NIOGN Submission to the Northern Ireland Affairs Committee Inquiry ‘Devolution and democracy in Northern Ireland: dealing with the deficit’
By David McBurney
If an Executive cannot be restored, what options exist for restoring accountability and democracy in Northern Ireland? Are any of these models useful now or is a fresh approach required?
Consociation – “the cooperation of different, especially antagonistic, social groups on the basis of shared power” – is difficult to achieve for a prolonged period.
The current negotiations aimed at restoring our political institutions lack transparency and are not working. It’s time for a fresh approach that is more deliberative and involves citizens. People are often ahead of politicians on many constitutional issues and citizens should be engaged in a process to decide our future.

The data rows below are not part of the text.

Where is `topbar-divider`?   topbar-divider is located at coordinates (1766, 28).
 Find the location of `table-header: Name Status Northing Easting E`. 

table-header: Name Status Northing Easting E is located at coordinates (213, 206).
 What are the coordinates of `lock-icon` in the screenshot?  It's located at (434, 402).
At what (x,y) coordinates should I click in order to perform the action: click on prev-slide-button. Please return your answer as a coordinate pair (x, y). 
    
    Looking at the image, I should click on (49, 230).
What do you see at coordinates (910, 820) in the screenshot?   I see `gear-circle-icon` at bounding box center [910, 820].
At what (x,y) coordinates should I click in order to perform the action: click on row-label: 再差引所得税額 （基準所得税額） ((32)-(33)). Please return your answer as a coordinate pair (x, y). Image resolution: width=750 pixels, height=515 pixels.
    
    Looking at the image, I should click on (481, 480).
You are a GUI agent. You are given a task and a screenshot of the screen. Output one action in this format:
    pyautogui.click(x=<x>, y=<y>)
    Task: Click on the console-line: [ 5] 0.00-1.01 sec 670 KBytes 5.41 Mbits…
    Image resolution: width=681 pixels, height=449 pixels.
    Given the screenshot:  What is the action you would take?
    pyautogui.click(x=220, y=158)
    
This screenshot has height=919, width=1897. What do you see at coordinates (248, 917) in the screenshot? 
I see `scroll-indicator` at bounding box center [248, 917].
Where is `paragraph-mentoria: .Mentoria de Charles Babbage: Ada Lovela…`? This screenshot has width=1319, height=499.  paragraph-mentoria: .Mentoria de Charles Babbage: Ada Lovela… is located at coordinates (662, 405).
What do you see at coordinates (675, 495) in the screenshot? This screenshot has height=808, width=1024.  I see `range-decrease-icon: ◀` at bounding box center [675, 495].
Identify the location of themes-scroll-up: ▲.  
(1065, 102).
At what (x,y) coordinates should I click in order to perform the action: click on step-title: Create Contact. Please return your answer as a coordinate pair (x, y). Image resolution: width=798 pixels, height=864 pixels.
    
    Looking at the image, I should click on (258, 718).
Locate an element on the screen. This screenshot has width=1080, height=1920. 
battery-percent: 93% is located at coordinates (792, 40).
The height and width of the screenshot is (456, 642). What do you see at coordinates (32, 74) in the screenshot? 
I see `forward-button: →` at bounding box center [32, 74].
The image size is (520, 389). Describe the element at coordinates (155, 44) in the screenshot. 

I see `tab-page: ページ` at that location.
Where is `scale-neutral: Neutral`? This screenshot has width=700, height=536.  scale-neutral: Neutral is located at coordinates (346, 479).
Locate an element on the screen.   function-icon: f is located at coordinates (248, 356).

Using more deliberative democratic methods would open up the prospect of prescriptions that are representative of the entire population and based on evidence-based analysis of the merits of competing arguments. Deliberation requires “weighing” competing arguments for policies or candidates in a context of mutually civil and diverse discussion in which people can decide on the merits of arguments with good information.
A good deliberative public engagement process makes a difference – to participants, to decisions and to policy. The process: is transparent; has integrity; is tailored to circumstances; involves the right number and types of people; treats participants with respect; gives priority to participants’ discussions; and is reviewed to assess what has been achieved and evaluated to improve practice.
Much of the energy in deliberative democracy efforts has focused on statistical microcosms or mini-publics, in which citizens, recruited by random sampling, deliberate in organized settings. In some settings, relatively small groups of fifteen or so deliberate online with an elected representative. In other settings, the groups can be given access to balanced information and briefing materials that make the best case for and against various options. They can also be given access to competing experts who answer their questions from different points of view. Then, at the end of the deliberations, there is some way of harvesting their considered judgments.
Other mini-publics, such as citizens’ juries and citizens’ assemblies arrive at an agreed-upon statement or verdict as a recommendation to the public or to authorized policy-makers. Some randomly selected mini-publics even make binding decisions.